3-İnsan doğadaki olaylarla İlahi İlkeler arasındaki orantıları
tanımaya çalışarak yasaları araştırır.
Teozofi
ise (Teos-Tanrı, Sofi=Bilgelik) Yunanca Tanrı Bilgeliği ve
İlahi Hikmet anlamına gelir. “Teozofi denildiğinde, öncelikle,
kaynağını esas olarak Hint mistisizminin insan ile evren ve
Tanrı arasındaki ilişkileri açıklayan felsefesi
denebilecek Hint teozofisinden almış olmakla birlikte, Batı
teozofisi akla gelir. Batı teozofisi bir yandan okült
gelenek, diğer yandan Doğu gelenekleri üzerine kurulmuş,
ezoterik bilgilerden yararlanan felsefi bir sistemdir.”
Teozofiyi Batı'da kurumsallaştıran kişi H.P.
Blavatsky'dir.
Blavatsky’nin
yaşam öyküsü ve
Teosofi
Helena
Petrovna Blavatksy, 31 Temmuz 1831'de Ekaterinoslav,
Ukranya'da doğdu. Bebekken onu vaftiz eden rahibin kıyafeti
mumlara değerek tutuşmuştu ve kendisi kötü bir şekilde
yanmıştı. Bu sanki, ileri ki yıllarda onun Hıristiyanlığa
karşı tepkisinin bir ön göstergesiydi. Ne de olsa ileride
İtalya'da Garibaldi saflarında erkek gibi dövüşüp, kendi
deyimi ile "Papa taraftarlarını devirmeye" çalışacaktı.
Aristokrat Alman asıllı bir aileden Albay Peter Hahn'in kızıydı.
Öte alemlere temas göstergeleri daha çocuk yaşında başlamıştı.
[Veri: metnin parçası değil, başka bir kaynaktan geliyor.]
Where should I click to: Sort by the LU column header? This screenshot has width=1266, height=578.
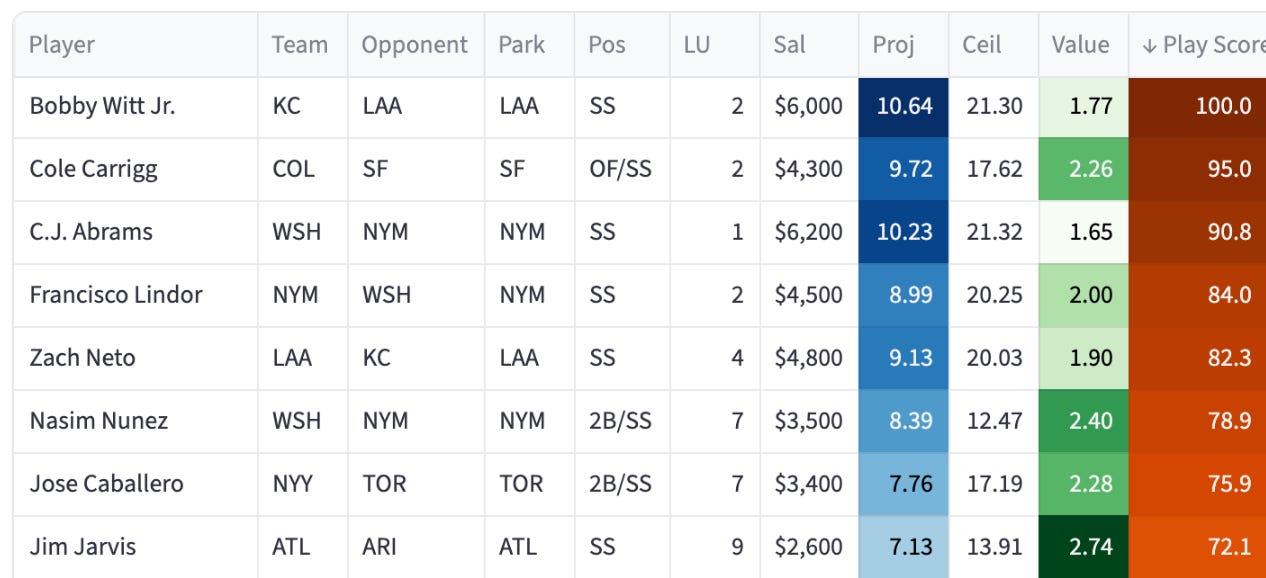coord(697,45)
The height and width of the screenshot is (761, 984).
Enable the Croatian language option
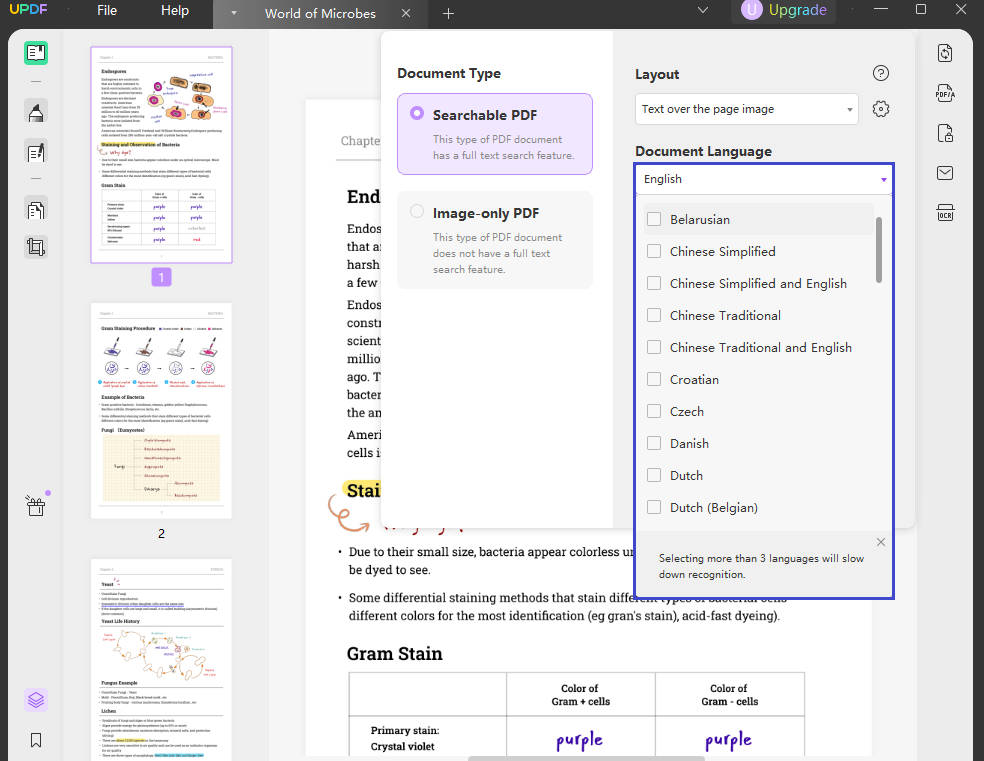653,379
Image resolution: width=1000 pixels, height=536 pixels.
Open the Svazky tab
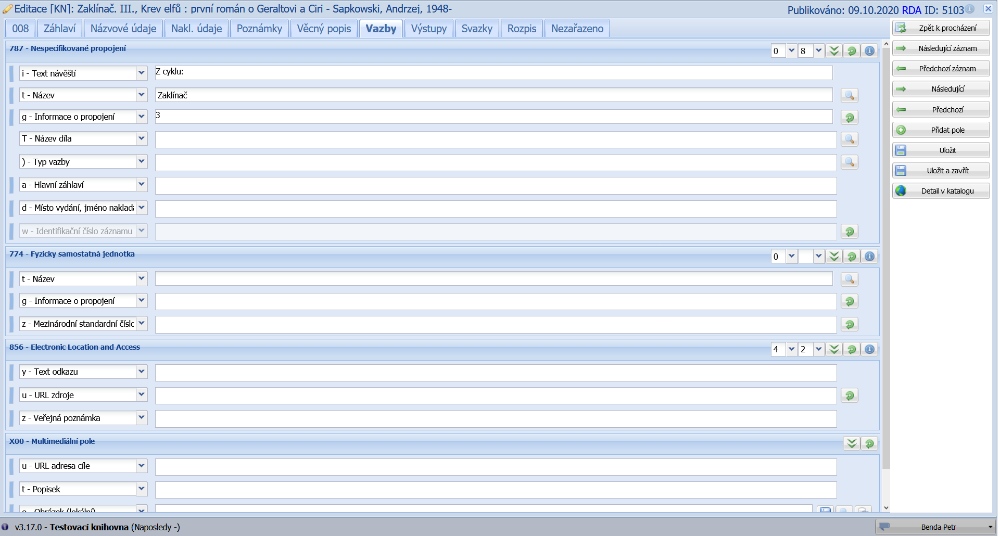coord(477,28)
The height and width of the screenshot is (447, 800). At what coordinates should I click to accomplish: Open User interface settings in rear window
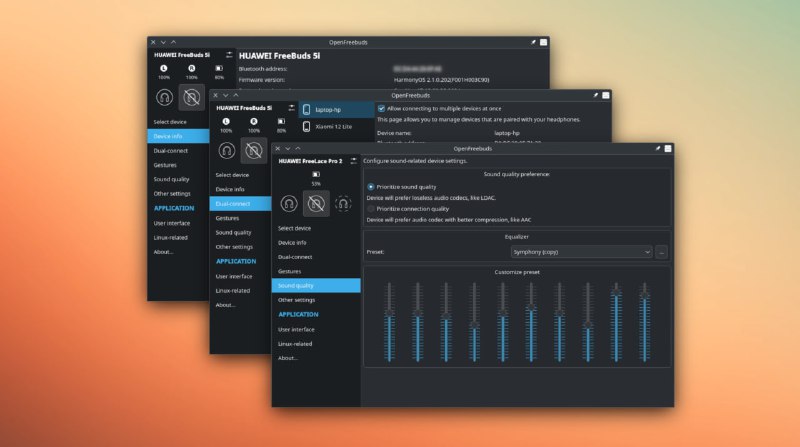coord(171,222)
O zamanlar bile arkadaşlarına fantastik öyküler anlatırdı
ve bunlar bir şekilde çocukların hayallerinde berrak bir şekilde
canlanıverirdi. 18 yaşında kendisinden çok daha yaşlı
Erivan Vali yardımcısı Nicephore Blavatsky ile
evlendirildi. Bu vesile ile Blavatsky soyadını aldı. Ancak
evliliği üç ay sürmüştü ve Blavatsky kocasını terk
ederek İstanbul'a kaçtı. Burada bir süre bir sirkte at üzerinde
akrobasi yapmıştı, ancak atın düşerek üzerine çökmesiyle
ağır bir şekilde yaralanmıştı. Mısıra giderken bulunduğu
gemi infilak ederek batı, dört yüz yolcudan Blavatsky'de
dahil olmak üzere, sadece on yedi kişi kıyıya yüzerek
canlarını kurtarabilmişti. Blavatsky (veya müritlerince kısaca
"HPB") bundan sonra genelde akrabaları eşliğinde
yıllar süren bir dünya turuna çıktı, Teksas, Avrupa, Güney
Amerika, Afrika ve Hindistan'a
gitti. Yasak ülke Tibet'te girmek için bir kaç teşebbüs
olmuşsa da yetkililer tarafından geri çevrildi. O zamanki
meşhur medyomlardan D.D. Home yanında asistanlık hatta
medyomluk yapmıştı. Ancak daha ilerde ruhçu seanslara
genelde aldatıcı elemental ve elementari varlıkların geldiğini,
bu tür çalışmaların bilinçsiz yapıldığında bir tür
nekromansi (ölülerle yapılan fal-gelecek hakkında gereksiz
sorular sormak ve kara büyü) olduğunu iddia etmişti. 1848
ve 1858 arasındaki sürede neler geçtiği konusunda fazla
bilgi verilemiyor. Bu kayıp 10 yıl onun hayatında büyük
değişimlere yol açtı ve kendisi de bir yol açacak hale
geldi. Tibet'e girerek bazı Mahatmalar tarafından ders aldığını
ima ettiği konuşmaları vardı. Mahatmalar Sanskritçe'de "yüce
varlık" anlamına gelir. Bu Mahatmaların
reenkarnasyon zincirinin son halkasına varmış, çok uzun ömürlü,
beden olarak kusursuz, kamil ve bilge kişiler olduğunu
anlatmıştır.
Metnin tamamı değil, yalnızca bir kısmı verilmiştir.